The Right Moves: Meniscus-Friendly Exercises
These exercises focus on stability, strength, and mobility—without overloading your knee.
1. Heel Slides (Gentle Range of Motion)
- Sit or lie on your back with your leg extended.
- Slowly slide your heel toward your glutes, bending your knee as far as comfortable.
- Hold for a second, then slide it back out.
- Repeat 10–15 times.
2. Quad Sets (Strength Without Movement)
- Sit with your leg straight and tighten your thigh muscles.
- Hold for 5 seconds, then relax.
- Do this 10–15 times to keep those quads engaged.
3. Straight Leg Raises (For Stability)
- Lie on your back, one leg bent, the other straight.
- Lift the straight leg a few inches off the ground, keeping it straight.
- Lower slowly and repeat 10–15 times.
4. Calf Raises (Building Lower Leg Strength)
- Stand with feet hip-width apart, holding onto a chair for balance.
- Slowly rise onto your toes, then lower back down.
- Repeat 15 times.
5. Hamstring Curls (Gentle Posterior Chain Work)
- Stand and hold onto something sturdy.
- Slowly bend your knee, bringing your heel toward your glutes.
- Lower back down and repeat 10–15 times.
Listen to Your Knee
Pain is your body’s way of saying, “Hey, not cool.” If any of these exercises cause sharp pain, stop. Some discomfort is okay, but actual pain? Hard pass. If your knee swells up or feels worse after a workout, you might need to dial it back or check in with a physical therapist.
Recovery Isn’t Just About Exercise
Your meniscus won’t heal on exercises alone.
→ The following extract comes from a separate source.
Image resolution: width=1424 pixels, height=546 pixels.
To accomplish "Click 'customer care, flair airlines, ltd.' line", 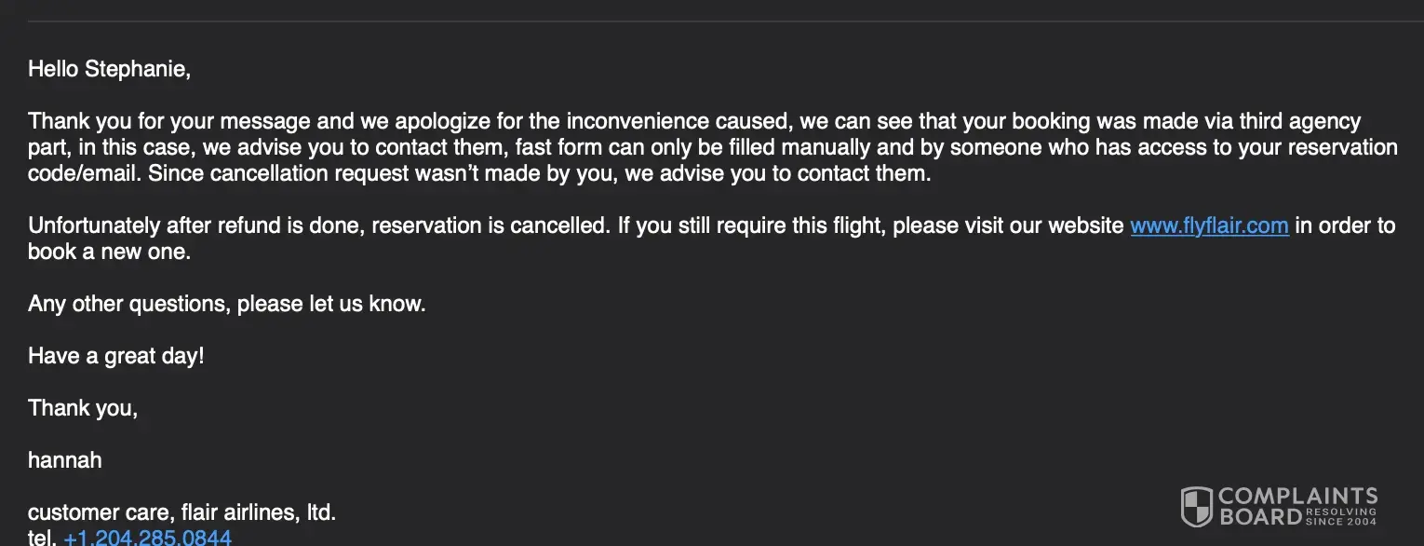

A few other things to keep in mind:
- Ice & Rest: Give your knee a break when it needs one.
- Compression & Elevation – Reduce swelling with a knee sleeve and keep that leg up.
- Nutrition & Hydration – Joints love hydration and anti-inflammatory foods.
Final Thoughts:
Meniscus tears take time—sometimes weeks, sometimes months. But with smart rehab, you’ll regain strength and mobility without setting yourself back. So, be consistent, stay patient, and treat your knee like the VIP it is.